Write what comes next in the Hoax Slayer article, picking up right after its final sentence.

[Text excerpt]:

......

Hoax Slayer
- Website type: Debunking resource, reference pages
- Available in: English
- Owner: Brett Christensen
- Revenue: $50,000/year (advertising)
- Website: www.hoax-slayer.net
- Launched: August 2003
- Current status: Offline, shut down by owner

= Hoax Slayer =

Website critically analyzing urban legends

Hoax Slayer (stylized as Hoax-Slayer) was a fact-checking website established in 2003 by Brett Christensen, dedicated to critically analyzing the veracity of urban legends. While it was best known for debunking false stories and internet scams, it also hosted a page listing strange but true stories.

== History ==
Hoax Slayer originated as a Yahoo! group before the website was established.

Stories it has debunked include fake videos claiming to depict Malaysia Airlines Flight 370, myths that the 2013 supermoon appeared bigger than it really did, and a "Simon Ashton" hoax claiming that emails from Simon Ashton should not be opened because doing so would lead to your computer being hacked.

In 2014, the site was reworked, changing the style and color scheme for main pages and new reports, while old reports retained the previous style. Hoax Slayer was closed down on 31 May 2021.

......

(Stored records)
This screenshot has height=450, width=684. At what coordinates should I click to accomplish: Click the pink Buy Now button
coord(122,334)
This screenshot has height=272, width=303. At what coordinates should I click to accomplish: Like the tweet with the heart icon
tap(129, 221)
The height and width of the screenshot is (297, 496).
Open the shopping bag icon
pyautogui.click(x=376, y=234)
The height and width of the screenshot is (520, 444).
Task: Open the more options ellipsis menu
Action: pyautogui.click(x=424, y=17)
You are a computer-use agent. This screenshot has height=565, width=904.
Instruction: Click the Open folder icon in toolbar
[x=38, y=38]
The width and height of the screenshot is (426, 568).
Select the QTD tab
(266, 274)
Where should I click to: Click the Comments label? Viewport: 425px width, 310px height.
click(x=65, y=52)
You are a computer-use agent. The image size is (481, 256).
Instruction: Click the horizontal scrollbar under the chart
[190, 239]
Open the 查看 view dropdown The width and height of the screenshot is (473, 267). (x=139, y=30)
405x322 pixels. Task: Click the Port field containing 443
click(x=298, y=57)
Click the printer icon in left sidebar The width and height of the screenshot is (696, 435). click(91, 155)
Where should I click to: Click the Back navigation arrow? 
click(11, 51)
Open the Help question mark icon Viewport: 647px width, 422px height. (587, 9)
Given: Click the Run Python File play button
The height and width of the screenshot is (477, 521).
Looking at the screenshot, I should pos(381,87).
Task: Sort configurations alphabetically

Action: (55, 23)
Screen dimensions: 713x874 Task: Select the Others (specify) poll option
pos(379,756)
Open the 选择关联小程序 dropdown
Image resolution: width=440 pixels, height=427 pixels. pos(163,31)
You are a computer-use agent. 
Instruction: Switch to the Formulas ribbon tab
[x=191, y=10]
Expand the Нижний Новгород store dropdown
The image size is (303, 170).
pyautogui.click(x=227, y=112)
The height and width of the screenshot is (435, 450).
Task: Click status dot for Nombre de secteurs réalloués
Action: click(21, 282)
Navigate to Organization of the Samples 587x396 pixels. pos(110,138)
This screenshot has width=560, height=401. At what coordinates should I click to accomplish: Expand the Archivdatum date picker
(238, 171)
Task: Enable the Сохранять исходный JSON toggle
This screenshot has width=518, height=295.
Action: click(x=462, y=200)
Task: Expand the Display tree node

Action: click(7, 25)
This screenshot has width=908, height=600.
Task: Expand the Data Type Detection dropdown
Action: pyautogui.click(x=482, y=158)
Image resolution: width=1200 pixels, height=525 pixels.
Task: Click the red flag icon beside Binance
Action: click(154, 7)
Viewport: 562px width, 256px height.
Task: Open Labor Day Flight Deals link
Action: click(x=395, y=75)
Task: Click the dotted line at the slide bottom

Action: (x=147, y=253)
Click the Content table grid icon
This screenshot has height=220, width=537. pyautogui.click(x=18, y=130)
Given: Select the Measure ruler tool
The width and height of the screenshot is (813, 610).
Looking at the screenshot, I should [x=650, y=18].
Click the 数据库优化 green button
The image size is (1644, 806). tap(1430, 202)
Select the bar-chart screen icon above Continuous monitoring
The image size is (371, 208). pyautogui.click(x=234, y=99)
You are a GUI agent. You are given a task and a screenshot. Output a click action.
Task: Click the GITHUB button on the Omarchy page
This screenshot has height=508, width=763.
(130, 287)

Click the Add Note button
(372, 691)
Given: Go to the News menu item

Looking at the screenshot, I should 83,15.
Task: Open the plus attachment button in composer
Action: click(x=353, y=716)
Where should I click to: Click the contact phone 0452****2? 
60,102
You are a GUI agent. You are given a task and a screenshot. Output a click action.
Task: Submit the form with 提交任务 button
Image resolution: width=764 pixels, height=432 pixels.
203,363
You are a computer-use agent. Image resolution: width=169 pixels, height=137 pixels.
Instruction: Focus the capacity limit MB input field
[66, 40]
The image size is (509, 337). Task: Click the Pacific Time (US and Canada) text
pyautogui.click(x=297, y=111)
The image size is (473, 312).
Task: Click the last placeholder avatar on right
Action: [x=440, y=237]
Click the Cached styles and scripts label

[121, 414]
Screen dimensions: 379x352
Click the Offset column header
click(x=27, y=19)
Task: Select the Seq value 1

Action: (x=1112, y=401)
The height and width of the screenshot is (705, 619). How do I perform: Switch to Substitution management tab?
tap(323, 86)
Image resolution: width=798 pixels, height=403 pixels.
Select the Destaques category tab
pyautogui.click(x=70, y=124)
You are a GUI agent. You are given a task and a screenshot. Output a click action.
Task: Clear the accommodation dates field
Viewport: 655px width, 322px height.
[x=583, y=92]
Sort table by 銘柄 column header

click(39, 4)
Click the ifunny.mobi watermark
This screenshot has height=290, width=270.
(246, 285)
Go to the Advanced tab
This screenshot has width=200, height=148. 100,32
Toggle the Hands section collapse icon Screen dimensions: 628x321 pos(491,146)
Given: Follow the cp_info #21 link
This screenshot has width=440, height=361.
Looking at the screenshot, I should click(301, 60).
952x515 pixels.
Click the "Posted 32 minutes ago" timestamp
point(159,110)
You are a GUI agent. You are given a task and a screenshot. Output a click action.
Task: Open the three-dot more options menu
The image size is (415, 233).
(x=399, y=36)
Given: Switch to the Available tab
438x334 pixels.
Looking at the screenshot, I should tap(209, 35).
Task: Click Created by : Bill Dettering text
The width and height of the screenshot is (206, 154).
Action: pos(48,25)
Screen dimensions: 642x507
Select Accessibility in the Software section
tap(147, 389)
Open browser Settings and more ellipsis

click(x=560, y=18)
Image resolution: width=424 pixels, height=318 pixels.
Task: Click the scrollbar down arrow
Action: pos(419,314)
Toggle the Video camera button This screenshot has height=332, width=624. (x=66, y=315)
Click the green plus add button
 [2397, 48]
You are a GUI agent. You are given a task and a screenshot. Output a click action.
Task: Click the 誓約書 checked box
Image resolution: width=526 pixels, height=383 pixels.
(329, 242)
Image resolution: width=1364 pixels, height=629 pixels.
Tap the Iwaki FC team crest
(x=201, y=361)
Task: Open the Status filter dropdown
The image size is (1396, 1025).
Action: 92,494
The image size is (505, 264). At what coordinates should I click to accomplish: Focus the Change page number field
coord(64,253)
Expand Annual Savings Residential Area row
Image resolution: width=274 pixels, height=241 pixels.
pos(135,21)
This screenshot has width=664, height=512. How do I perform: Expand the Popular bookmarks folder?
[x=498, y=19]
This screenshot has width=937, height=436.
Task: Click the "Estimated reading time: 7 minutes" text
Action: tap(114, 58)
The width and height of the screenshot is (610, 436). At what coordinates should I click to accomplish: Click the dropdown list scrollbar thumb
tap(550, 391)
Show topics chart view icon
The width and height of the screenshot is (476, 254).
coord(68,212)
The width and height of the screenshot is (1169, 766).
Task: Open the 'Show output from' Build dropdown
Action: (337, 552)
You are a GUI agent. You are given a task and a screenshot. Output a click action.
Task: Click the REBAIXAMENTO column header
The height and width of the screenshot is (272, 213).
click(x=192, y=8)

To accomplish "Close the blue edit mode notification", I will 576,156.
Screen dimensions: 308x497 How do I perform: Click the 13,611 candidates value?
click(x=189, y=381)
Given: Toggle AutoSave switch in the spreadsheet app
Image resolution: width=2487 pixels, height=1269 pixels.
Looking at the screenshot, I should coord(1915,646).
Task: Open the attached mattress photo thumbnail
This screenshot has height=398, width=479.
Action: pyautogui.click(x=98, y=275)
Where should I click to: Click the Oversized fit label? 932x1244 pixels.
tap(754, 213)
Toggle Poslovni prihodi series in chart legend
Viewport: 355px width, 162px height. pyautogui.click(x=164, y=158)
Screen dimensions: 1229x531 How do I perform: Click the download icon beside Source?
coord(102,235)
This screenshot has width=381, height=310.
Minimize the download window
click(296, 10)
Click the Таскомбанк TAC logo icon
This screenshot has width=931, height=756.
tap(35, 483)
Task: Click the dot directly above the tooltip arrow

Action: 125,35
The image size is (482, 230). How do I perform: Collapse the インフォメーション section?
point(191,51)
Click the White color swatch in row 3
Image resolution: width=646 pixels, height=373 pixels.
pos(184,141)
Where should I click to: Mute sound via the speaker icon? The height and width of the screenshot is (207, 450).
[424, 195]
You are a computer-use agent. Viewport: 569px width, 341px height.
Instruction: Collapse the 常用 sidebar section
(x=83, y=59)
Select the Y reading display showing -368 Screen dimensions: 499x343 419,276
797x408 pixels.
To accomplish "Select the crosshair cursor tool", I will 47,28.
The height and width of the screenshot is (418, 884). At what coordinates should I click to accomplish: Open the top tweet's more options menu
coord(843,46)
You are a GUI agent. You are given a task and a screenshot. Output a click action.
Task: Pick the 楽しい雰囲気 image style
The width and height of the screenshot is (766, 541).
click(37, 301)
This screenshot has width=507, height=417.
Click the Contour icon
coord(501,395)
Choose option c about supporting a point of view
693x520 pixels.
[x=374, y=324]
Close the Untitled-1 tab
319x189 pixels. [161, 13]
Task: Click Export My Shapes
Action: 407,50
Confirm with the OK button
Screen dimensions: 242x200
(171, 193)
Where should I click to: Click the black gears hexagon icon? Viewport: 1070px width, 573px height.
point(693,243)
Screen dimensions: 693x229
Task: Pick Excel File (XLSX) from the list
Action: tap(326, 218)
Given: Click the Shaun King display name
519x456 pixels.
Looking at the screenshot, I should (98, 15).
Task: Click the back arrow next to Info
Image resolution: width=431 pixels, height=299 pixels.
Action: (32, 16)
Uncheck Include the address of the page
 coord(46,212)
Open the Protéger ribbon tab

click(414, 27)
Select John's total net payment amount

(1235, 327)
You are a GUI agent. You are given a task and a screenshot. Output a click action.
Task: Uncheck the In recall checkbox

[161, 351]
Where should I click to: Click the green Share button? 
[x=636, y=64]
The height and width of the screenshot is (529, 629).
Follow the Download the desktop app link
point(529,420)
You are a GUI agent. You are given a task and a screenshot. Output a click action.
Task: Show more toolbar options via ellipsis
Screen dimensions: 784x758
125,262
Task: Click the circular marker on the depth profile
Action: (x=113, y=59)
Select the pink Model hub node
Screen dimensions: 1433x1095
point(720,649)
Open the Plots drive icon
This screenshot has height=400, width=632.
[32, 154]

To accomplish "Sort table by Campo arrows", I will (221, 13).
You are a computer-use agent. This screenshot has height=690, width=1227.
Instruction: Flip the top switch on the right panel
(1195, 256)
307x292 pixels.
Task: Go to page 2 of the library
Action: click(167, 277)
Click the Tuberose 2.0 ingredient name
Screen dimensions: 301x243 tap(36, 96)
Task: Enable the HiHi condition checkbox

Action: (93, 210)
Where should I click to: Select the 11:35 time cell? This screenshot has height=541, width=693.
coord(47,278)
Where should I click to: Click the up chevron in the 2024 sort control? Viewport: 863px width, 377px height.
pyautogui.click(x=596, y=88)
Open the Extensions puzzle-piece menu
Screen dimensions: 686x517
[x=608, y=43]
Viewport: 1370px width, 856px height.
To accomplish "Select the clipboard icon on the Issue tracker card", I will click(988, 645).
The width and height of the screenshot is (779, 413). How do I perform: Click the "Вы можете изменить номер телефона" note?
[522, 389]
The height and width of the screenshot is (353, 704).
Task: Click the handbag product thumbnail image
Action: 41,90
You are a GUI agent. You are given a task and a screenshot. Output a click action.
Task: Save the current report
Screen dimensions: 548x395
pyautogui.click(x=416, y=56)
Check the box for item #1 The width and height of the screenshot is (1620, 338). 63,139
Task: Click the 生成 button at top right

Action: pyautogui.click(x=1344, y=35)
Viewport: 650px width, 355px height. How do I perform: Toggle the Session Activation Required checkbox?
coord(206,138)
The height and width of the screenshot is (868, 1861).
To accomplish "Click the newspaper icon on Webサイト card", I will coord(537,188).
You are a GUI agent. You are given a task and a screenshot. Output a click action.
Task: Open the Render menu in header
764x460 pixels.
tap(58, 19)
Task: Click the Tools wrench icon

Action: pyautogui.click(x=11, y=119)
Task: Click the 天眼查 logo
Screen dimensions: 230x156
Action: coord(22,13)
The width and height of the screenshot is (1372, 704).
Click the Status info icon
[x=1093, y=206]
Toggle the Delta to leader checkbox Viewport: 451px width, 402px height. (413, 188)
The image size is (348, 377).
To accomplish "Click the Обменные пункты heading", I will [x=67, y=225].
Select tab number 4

......

[Answer box]:
==Brett Christensen==
Brett M. Christensen, a resident of Bundaberg, Australia, worked as a caravan park cleaner before he founded Hoax-Slayer.com in August 2003. He was inspired to do so after being convinced that the "Budweiser Frogs virus" really existed, only to discover later that it did not. He wrote most of the site's articles, but two of his three sons, according to him, "help maintain the website and do invaluable work behind the scenes." In addition to debunking hoaxes, Christensen has noted that many of them are "loosely derived" from real events. "For example, in Australia in 1999 a woman claimed to have been assaulted by criminals who used a chemical disguised as perfume to disable her. Warnings about that incident, which may not have been true to begin with, soon spread to the internet and have circulated ever since," he told the Guardian.